Content starts

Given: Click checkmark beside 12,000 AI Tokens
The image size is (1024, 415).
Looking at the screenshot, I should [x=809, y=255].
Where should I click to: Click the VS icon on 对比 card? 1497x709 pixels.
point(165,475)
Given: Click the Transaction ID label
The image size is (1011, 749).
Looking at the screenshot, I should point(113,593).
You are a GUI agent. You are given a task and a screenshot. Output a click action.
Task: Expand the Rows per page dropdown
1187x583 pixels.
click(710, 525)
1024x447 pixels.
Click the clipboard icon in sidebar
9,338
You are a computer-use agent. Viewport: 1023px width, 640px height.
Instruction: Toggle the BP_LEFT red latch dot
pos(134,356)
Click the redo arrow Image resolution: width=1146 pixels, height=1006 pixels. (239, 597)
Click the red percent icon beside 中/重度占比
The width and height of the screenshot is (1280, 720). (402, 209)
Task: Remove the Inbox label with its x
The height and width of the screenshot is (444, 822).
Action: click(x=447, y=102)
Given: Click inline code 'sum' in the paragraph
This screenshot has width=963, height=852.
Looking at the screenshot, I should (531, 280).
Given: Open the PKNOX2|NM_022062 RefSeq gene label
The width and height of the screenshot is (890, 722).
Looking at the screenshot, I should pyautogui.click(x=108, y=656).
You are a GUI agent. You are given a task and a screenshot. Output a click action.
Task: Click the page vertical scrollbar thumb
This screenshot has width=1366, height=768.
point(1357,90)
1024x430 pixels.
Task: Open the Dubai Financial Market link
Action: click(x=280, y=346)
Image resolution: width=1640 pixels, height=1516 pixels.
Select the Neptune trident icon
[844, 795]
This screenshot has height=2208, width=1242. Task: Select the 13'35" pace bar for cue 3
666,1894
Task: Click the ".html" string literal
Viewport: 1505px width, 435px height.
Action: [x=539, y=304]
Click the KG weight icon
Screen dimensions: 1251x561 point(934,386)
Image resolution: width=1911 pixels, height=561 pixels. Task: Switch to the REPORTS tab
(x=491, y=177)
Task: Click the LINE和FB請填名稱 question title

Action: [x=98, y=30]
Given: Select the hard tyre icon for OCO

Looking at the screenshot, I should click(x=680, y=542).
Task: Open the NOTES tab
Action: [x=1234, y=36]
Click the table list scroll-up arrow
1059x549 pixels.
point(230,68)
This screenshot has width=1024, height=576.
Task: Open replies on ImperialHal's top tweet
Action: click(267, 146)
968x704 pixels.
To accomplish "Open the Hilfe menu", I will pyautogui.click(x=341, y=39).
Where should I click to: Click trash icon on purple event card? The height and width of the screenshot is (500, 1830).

Content ends

Exercise instructions: Output all of the data again. Match it exactly.

Task solution:
Given: Click checkmark beside 12,000 AI Tokens
The image size is (1024, 415).
Looking at the screenshot, I should [x=809, y=255].
Where should I click to: Click the VS icon on 对比 card? 1497x709 pixels.
point(165,475)
Given: Click the Transaction ID label
The image size is (1011, 749).
Looking at the screenshot, I should point(113,593).
You are a GUI agent. You are given a task and a screenshot. Output a click action.
Task: Expand the Rows per page dropdown
1187x583 pixels.
click(710, 525)
1024x447 pixels.
Click the clipboard icon in sidebar
9,338
You are a computer-use agent. Viewport: 1023px width, 640px height.
Instruction: Toggle the BP_LEFT red latch dot
pos(134,356)
Click the redo arrow Image resolution: width=1146 pixels, height=1006 pixels. (239, 597)
Click the red percent icon beside 中/重度占比
The width and height of the screenshot is (1280, 720). (402, 209)
Task: Remove the Inbox label with its x
The height and width of the screenshot is (444, 822).
Action: click(x=447, y=102)
Given: Click inline code 'sum' in the paragraph
This screenshot has width=963, height=852.
Looking at the screenshot, I should (531, 280).
Given: Open the PKNOX2|NM_022062 RefSeq gene label
The width and height of the screenshot is (890, 722).
Looking at the screenshot, I should pyautogui.click(x=108, y=656).
You are a GUI agent. You are given a task and a screenshot. Output a click action.
Task: Click the page vertical scrollbar thumb
This screenshot has width=1366, height=768.
point(1357,90)
1024x430 pixels.
Task: Open the Dubai Financial Market link
Action: click(x=280, y=346)
Image resolution: width=1640 pixels, height=1516 pixels.
Select the Neptune trident icon
[844, 795]
This screenshot has height=2208, width=1242. Task: Select the 13'35" pace bar for cue 3
666,1894
Task: Click the ".html" string literal
Viewport: 1505px width, 435px height.
Action: [x=539, y=304]
Click the KG weight icon
Screen dimensions: 1251x561 point(934,386)
Image resolution: width=1911 pixels, height=561 pixels. Task: Switch to the REPORTS tab
(x=491, y=177)
Task: Click the LINE和FB請填名稱 question title

Action: [x=98, y=30]
Given: Select the hard tyre icon for OCO

Looking at the screenshot, I should click(x=680, y=542).
Task: Open the NOTES tab
Action: [x=1234, y=36]
Click the table list scroll-up arrow
1059x549 pixels.
point(230,68)
This screenshot has width=1024, height=576.
Task: Open replies on ImperialHal's top tweet
Action: click(267, 146)
968x704 pixels.
To accomplish "Open the Hilfe menu", I will pyautogui.click(x=341, y=39).
Where should I click to: Click trash icon on purple event card? The height and width of the screenshot is (500, 1830).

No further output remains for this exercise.